Another consideration may be whether one is making velocity measurements. If so, what precision is needed for measuring the redshifts or blueshifts of the lines in the spectrum? For instance, let's say you wanted to measure velocities of expansion of a planetary nebula, which are typically about 10 kilometers per second, using lines in the red part of the optical spectrum (about 6500 Angstroms). The equation for Doppler shifts says you would want to make sure your spectrograph can make measurements to an accuracy of at least 0.2 Angstroms.
A difficulty sometimes arises when a project desires both high spectral dispersion and broad wavelength coverage. For a detector of fixed size, the more one spreads the light out (higher dispersion) the less the range of wavelengths that will fall on the detector (smaller spectral coverage). In cases where both spectral coverage and high spectral dispersion are needed, a special spectrograph called an echelle spectrograph can be used. This device contains two diffration gratings instead of one, a high dispersion grating to provide the desired spectral resolution, and a lower dispersion grating that spreads the overall spectrum out into an array of miniature spectra, each covering only a portion of the desired spectral range. While these spectrographs are not suitable for every observation, they make it possible in certain instances for a single observation to do the job of 50 or more observations with a regular spectrograph!

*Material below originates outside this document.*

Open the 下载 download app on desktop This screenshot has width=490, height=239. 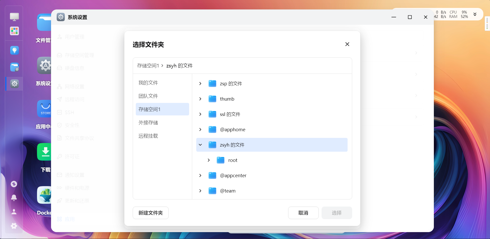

The violet and red "ends" of the optical spectrum are not really "ends" at all, but rather simply the limits to the portion of the EM spectrum to which our eyes are sensitive. Beyond red light lies the region known as the infrared, which is also simply known as heat radiation. (The fact that light is just energy may be most obvious in this portion of the spectrum!) The longest wavelength infrared radiation blends into the shortest wavelength radio waves, and the radio region extends out to the longest wavelengths we are able to measure.
Likewise, beyond the violet of the optical spectrum lies a broad region known as the ultraviolet, which blends into the X-ray region, followed by the the shortest wavelength radiation known, the gamma rays. Again, there is no edge or "end" of the spectrum at shortest wavelengths, although we reach a practical limit as to what can be measured. (The shortest wavelength gamma rays are on a par with the size of an atomic nucleus!)
There are no hard boundaries to each spectral region; they just blend together into a continuum of smoothly changing wavelengths. Even the boundaries themselves are ill-defined, which is why in the diagram above we show overlaps in some of the ranges. The spectral regions are just convenient definitions that are used for reference, and can be modified as needed. For example, for some purposes it is convenient to define a range of wavelengths between infrared and radio, which is called the microwave region. To make this region, scientists simply revised the assumed boundaries for the infrared and radio regions and inserted this newly defined region inbetween!
Scientists also find it convenient at times to refer to smaller "sub-regions" of these major spectral regions. However, these sub-regions are not always well-defined, and different conventions are sometimes followed. For instance, the infrared region is sometimes broken into the "near-infrared" (closest to the red optical spectrum) and the "far-infrared" (closest the the microwave or radio region). However, the ultraviolet spectral band more often gets broken into three sections: the near-ultraviolet (closest to violet optical light), the far-ultraviolet, and finally the extreme-ultraviolet (closest to the X-ray region).
Then in the X-ray region, an entirely different convention is used. In this region we refer to "soft X-rays" as those closest to the ultraviolet region, and "hard X-rays" as those closest to gamma rays! (Go figure.) Thus, an X-ray astronomer might say one spectrum is "harder" than another, meaning it has more short wavelength (high energy!) emission than a comparison spectrum.